Un groupe de fans guette fébrilement l’apparition d’une star, le 1er mars, devant l’entrée du Bristol, palace parisien d’élection pour les Américains nostalgiques des Années folles, en premier lieu Woody Allen, qui y a tourné Minuit à Paris (2011). Dans la capitale française, il ne saurait s’agir de St. Vincent, le pseudonyme de la musicienne Annie Clark, dont l’existence se partage entre sa résidence new-yorkaise, son studio à Los Angeles et son Dallas originel. Pour des raisons assez incompréhensibles, le pays qui a adoré les transformistes David Bowie et Prince ignore globalement leur plus brillante héritière depuis sa percée, il y a dix ans, avec son cinquième album, St. Vincent.

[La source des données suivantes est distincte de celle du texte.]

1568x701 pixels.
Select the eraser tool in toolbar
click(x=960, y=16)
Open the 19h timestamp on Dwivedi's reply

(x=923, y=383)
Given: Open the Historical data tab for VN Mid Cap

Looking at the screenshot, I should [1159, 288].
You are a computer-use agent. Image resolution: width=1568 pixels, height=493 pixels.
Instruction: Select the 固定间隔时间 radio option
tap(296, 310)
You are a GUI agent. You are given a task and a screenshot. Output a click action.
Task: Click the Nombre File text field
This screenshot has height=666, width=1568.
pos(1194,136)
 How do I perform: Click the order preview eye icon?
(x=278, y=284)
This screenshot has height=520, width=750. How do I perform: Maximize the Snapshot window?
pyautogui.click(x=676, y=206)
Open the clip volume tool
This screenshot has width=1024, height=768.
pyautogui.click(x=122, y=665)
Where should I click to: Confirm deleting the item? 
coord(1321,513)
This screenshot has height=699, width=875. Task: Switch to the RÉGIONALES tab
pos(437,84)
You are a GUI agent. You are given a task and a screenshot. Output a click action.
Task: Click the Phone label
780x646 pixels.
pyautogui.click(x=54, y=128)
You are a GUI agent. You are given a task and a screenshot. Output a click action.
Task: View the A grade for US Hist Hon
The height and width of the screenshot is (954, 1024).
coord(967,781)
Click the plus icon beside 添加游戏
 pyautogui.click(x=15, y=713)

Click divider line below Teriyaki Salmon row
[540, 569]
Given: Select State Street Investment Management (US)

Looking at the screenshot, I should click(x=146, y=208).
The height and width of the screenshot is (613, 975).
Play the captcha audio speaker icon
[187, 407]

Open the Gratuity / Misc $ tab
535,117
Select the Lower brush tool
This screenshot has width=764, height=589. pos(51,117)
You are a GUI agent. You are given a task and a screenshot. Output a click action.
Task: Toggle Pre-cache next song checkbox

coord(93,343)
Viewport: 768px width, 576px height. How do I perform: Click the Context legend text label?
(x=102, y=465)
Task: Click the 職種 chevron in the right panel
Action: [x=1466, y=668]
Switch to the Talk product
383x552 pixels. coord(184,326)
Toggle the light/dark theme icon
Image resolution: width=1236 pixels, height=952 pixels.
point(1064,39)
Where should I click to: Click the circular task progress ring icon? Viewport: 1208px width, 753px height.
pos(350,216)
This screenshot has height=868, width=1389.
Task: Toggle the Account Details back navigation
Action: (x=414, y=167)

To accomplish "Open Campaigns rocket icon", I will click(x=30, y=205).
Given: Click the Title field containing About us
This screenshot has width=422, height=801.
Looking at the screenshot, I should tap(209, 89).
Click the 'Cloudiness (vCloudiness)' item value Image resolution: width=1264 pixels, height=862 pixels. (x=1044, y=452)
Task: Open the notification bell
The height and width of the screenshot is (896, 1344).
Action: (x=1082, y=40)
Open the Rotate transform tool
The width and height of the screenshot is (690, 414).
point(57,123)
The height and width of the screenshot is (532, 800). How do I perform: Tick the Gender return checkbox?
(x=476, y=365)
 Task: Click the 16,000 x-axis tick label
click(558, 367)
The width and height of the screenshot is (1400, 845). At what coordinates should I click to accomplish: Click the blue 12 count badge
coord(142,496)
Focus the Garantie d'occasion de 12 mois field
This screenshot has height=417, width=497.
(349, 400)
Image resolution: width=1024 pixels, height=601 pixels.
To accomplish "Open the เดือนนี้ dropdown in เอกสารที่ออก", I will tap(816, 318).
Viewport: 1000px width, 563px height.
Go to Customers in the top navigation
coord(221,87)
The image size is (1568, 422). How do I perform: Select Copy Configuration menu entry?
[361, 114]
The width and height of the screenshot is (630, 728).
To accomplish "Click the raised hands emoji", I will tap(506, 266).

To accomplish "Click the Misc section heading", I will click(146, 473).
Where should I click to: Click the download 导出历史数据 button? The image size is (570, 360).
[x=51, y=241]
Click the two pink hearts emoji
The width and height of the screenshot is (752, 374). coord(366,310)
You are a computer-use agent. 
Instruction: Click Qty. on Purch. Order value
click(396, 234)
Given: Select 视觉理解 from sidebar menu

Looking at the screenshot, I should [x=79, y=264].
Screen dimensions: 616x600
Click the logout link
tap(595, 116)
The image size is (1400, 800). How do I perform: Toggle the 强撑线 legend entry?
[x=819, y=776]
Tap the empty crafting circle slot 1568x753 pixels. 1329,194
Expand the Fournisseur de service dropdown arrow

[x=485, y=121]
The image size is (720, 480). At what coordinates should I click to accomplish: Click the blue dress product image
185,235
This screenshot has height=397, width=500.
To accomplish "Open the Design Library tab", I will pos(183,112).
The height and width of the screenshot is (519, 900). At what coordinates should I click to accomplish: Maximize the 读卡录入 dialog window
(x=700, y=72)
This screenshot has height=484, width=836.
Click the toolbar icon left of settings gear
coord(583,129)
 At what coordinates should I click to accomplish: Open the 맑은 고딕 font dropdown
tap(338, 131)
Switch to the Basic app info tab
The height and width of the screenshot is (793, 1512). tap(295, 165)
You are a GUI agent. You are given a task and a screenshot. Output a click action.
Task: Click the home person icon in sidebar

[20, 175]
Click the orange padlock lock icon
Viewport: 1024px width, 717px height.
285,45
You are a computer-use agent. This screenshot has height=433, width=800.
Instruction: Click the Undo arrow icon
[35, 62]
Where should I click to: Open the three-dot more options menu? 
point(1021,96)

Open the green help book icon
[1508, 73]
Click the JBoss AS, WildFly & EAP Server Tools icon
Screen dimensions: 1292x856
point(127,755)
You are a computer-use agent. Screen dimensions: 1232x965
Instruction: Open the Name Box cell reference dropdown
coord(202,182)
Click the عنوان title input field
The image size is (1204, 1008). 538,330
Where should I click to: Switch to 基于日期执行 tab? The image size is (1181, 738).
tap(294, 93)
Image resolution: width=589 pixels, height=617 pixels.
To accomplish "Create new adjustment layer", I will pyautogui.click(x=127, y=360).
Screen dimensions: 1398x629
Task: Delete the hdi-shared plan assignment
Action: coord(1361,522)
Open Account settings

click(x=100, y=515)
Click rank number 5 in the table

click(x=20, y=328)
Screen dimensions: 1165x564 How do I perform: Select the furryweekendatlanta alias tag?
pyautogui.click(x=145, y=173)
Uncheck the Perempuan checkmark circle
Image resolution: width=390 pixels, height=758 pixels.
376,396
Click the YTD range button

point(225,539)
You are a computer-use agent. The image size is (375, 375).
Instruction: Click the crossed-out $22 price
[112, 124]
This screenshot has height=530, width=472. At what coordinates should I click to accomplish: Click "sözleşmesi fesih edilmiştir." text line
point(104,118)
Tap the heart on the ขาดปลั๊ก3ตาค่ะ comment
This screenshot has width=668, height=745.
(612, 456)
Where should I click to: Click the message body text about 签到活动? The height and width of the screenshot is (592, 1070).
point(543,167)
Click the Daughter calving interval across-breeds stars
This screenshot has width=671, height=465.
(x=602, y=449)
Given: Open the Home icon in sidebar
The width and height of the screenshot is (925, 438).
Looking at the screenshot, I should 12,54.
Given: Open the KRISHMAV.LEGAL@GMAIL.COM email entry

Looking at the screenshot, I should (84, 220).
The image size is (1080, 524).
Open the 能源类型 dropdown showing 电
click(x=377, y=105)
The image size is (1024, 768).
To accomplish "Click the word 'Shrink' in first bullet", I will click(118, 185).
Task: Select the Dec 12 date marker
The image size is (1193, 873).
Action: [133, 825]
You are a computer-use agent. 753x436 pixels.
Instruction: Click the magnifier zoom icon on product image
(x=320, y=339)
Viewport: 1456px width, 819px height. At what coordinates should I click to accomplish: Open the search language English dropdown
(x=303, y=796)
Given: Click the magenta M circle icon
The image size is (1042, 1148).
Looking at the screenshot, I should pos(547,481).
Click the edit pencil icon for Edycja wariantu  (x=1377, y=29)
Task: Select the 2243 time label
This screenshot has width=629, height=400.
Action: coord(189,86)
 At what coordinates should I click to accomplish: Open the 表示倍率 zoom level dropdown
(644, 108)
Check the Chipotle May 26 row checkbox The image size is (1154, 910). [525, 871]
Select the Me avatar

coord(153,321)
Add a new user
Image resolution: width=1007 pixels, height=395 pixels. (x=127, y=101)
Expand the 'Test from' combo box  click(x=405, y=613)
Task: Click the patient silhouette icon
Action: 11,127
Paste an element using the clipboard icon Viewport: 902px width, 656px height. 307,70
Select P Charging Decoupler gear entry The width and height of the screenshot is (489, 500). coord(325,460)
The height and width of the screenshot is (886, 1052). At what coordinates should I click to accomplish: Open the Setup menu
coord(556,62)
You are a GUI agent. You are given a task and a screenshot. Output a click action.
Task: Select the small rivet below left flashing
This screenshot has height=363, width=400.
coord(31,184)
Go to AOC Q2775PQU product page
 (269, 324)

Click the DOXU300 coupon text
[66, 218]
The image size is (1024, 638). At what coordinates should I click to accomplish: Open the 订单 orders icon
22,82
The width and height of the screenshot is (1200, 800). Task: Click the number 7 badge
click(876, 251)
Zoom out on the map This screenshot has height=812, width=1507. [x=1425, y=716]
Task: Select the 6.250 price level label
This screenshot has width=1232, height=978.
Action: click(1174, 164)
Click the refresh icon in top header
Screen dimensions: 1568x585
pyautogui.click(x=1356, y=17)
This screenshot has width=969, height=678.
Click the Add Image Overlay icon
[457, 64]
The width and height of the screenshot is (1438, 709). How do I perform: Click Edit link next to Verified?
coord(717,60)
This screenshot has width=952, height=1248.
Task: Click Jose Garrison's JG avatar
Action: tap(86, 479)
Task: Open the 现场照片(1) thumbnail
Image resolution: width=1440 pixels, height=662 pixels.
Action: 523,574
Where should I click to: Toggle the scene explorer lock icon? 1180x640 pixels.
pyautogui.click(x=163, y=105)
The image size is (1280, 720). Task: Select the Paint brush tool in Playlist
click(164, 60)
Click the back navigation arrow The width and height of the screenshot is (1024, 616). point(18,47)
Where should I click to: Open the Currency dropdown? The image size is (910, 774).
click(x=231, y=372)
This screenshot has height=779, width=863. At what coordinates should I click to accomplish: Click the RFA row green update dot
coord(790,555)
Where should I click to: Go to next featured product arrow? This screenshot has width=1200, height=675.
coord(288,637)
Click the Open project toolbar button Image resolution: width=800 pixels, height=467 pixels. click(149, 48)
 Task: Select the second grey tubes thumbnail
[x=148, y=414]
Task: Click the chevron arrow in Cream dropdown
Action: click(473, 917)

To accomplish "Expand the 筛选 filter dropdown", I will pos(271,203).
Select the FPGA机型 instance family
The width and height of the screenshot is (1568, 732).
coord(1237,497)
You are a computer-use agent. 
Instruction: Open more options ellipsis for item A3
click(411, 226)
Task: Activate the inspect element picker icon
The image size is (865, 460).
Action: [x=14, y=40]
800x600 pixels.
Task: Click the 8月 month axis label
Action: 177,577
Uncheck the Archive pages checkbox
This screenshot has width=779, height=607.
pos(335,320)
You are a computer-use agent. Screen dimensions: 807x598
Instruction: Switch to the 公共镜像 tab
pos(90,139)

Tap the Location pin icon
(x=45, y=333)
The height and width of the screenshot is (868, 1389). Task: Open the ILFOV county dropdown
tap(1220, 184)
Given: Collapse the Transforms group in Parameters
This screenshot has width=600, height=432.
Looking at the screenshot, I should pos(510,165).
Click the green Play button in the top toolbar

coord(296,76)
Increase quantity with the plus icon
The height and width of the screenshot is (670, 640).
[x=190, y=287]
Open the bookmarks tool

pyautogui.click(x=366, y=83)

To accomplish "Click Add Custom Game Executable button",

Contrairement à la Grande-Bretagne, qui lui a déroulé le tapis rouge, le 2 mars, pour la cérémonie londonienne des Brit Awards. Si St. Vincent est descendue la veille rue du Faubourg-Saint-Honoré, c’est pour y avoir été invitée pendant la fashion week par une maison de couture habillant le diable. Réalisé par l’artiste conceptuel Alex Da Corte, le clip de Broken Man, single d’All Born Screaming, le septième album de St. Vincent, a été en effet inspiré par la vision, au musée madrilène du Prado, des Pinturas negras (1819-1923), de Francisco Goya. Avec les deux vedettes que sont Saturne dévorant un de ses fils et Le Sabbat des sorcières.

Arty et cathartique

Dans le clip, St. Vincent semble à son tour promise au bûcher. Le teint cireux, elle gît au sol et peine à se relever. Puis, le corps de celle qui avait baptisé, en 2006, une de ses premières chansons « Paris Is Burning » est convulsé par des flammes. Les tons dominants du disque sont donnés : du noir, contrasté de blanc (le chemisier qui s’embrase, les chaussettes dans les escarpins). Le son s’inscrit dans le sillage du rock industriel des années 1990. Plus particulièrement le groupe américain Nine Inch Nails et son deuxième album, The Downward Spiral (1994). De la descente aux enfers, entre nihilisme et autodestruction, du chanteur Trent Reznor, St. Vincent a retenu l’aspect positif : « La perfection sonique dans la claustrophobie. Je n’en finis pas d’admirer la production, les textures et l’utilisation de l’espace. »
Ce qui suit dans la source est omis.